One year ago, Move a Child Higher, Inc. (MACH 1) and its founder, Joy Rittenhouse, only dreamed of expanding the nonprofit’s therapeutic equestrian services to help a larger number of disabled youths and wounded warriors in the Pasadena area.

The center provides therapeutic equestrian services for disabled youths. Photo courtesy Kelley Radtke.

Then last spring, a DPR-led community service project delivered a significantly expanded new facility – which in turn triggered new donations and grants that are helping the 18-year-old organization broaden its services and outreach, and double the number of clients it serves.

The newly-built out center has allowed MACH 1 to ramp up its services, and invest in additional therapy horses. Photo courtesy Kelley Radtke.

Since the project was completed, MACH 1 has been ramping up its service potential with the acquisition of three additional horses, bringing the total number of therapeutic horses to eight. In the coming months, Rittenhouse said they will add and train additional volunteer staff, with plans to double the number of children and veterans in its horse therapy program within the next year or so.

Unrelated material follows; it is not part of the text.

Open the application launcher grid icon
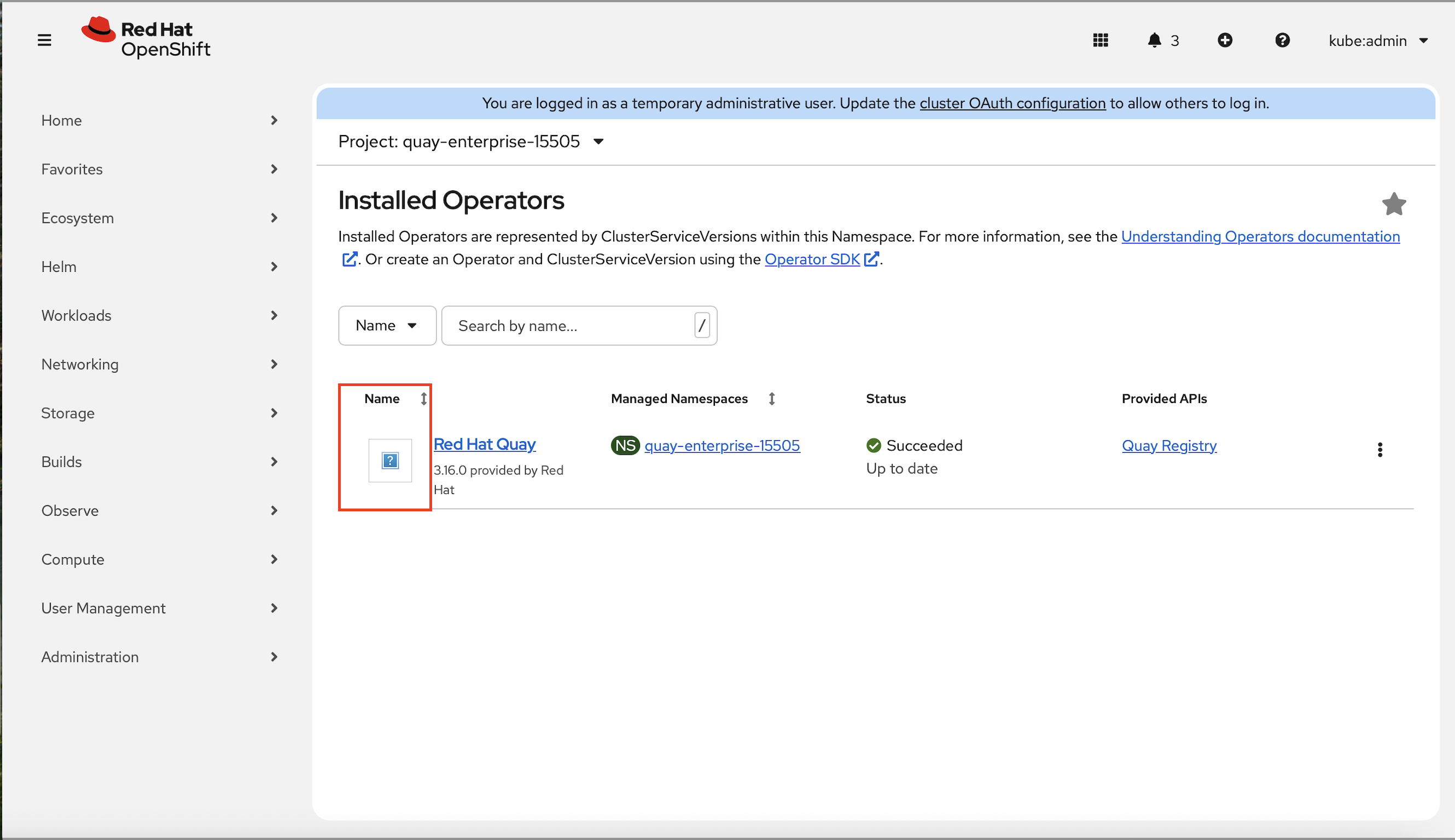The height and width of the screenshot is (840, 1455). pos(1100,40)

They have also launched a new horsemanship program designed to introduce students to horses and horse safety, and they continue to operate as a teaching center, providing ongoing classes to students at Cal State LA, Western University and Azusa Pacific. Where their previous space allowed them to operate 11 hours a week, they are now a full time organization.

“It’s really difficult to explain how much this project has meant to us,” Rittenhouse said. “We were borrowing a place, and now we have an actual center. We received two grants to get two horses and another general grant to work on scholarships and to help us launch our horsemanship program. We never would have gotten them without the new center and the added space.”